Good Morning.
I am always interested in what people collect besides the junk they throw in their closets, basements, and attics. I refer to the items that are hunted down in antique stores, at estate sales, through dealers, and on ebay and deliberately displayed in the living areas of the home. People fill albums with stamps and baseball cards. They line their curio cabinets with old perfume bottles, music boxes, or rag dolls and show off their vintage telephones, cameras, and radios. They cover a wall with college pennants or English plates. They hang travel posters, silver spoons, and menus from around the world. They stuff jars with matchbooks, shells, ticket stubs, and campaign buttons. They collect farm life things - watering cans, wooden buckets, and milk jugs. The more brazen among us decline to actually purchase what they want and make off with hotel towels and road and retail signage. These individuals tend to be between the ages of 15 and 25 and are not true collectors.
Some people build garages to house various forms of transportation, including tractors or cars from a specific decade. Those in the chillier parts of the country may favor old sleds or even horse-drawn sleighs. The deal here is to keep the vehicles in working order and drive them in parades. These are the folks who like to use their collections to participate in an event
rather than have them remain stationary. Other participatory items include marionettes, walking sticks, period costumes, and beer steins. The history buffs often have a room specifically dedicated to a certain era, and here we find war memorabilia like documents, uniforms, photographs, and miniature figures arranged in battle formation.

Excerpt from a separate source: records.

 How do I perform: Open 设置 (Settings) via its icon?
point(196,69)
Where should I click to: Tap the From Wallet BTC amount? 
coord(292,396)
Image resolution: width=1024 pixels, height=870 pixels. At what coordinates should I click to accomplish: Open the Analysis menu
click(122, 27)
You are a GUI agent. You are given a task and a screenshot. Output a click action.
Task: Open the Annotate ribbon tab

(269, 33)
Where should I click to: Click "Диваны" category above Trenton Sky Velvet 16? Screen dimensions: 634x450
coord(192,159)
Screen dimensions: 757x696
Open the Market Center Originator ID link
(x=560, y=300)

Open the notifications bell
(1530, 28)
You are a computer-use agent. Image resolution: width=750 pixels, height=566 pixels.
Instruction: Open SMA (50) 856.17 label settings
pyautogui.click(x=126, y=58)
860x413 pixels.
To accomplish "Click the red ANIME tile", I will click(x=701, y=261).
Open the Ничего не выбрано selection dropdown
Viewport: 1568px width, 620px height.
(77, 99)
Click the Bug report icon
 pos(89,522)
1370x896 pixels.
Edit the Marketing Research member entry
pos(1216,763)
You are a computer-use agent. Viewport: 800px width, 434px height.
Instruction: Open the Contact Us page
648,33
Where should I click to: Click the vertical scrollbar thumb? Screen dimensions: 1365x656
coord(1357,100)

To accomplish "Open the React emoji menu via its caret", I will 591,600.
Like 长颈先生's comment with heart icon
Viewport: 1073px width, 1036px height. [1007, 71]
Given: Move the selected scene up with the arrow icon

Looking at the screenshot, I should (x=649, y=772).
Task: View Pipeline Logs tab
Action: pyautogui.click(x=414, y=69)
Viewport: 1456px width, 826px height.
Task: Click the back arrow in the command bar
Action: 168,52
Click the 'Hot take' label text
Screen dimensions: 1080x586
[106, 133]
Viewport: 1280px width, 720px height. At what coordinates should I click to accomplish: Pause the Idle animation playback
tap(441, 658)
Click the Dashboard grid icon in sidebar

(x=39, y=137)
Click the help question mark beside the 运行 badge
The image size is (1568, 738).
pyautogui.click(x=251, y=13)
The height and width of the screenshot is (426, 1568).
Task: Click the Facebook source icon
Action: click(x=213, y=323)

When I have my annual blood work done, I'm in a lab decorated from top to bottom with every conceivable kind of Disney character and overseen by a phlebotomist who plans to work at Disneyworld after she retires. I once stayed at a bed and breakfast in Ohio where the owner got out his old recordings of Caruso and played them on a hand-cranked record player. A former boss scoured the countryside for porcelain teapots and displayed them on shelves around his living room. The wine collector will spend a great deal more to have a temperature-controlled cellar and the bottled grape itself.
Then there are the folks who have seasonal dinnerwear, every form of Santa and snowman, crystal tree ornaments, old cookie cutters, villages laid out on ping pong tables, nativity sets, and caroling figures decked out in their Dickens finery. The Christmas types wear red and green for a solid month but not necessarily sweaters with reindeer or earrings that blink on and off. Here's the deal about them and about collectors in general: they celebrate stuff - the holidays, the 1950s, or the family farm. They do the unique and the colorful, and they're probably not as grumpy as other people. I'd rather have my tea in a room stacked with English plates and three or four Corgis running around or a glass of wine I've never heard of after having my blood drawn by a woman wearing large black ears.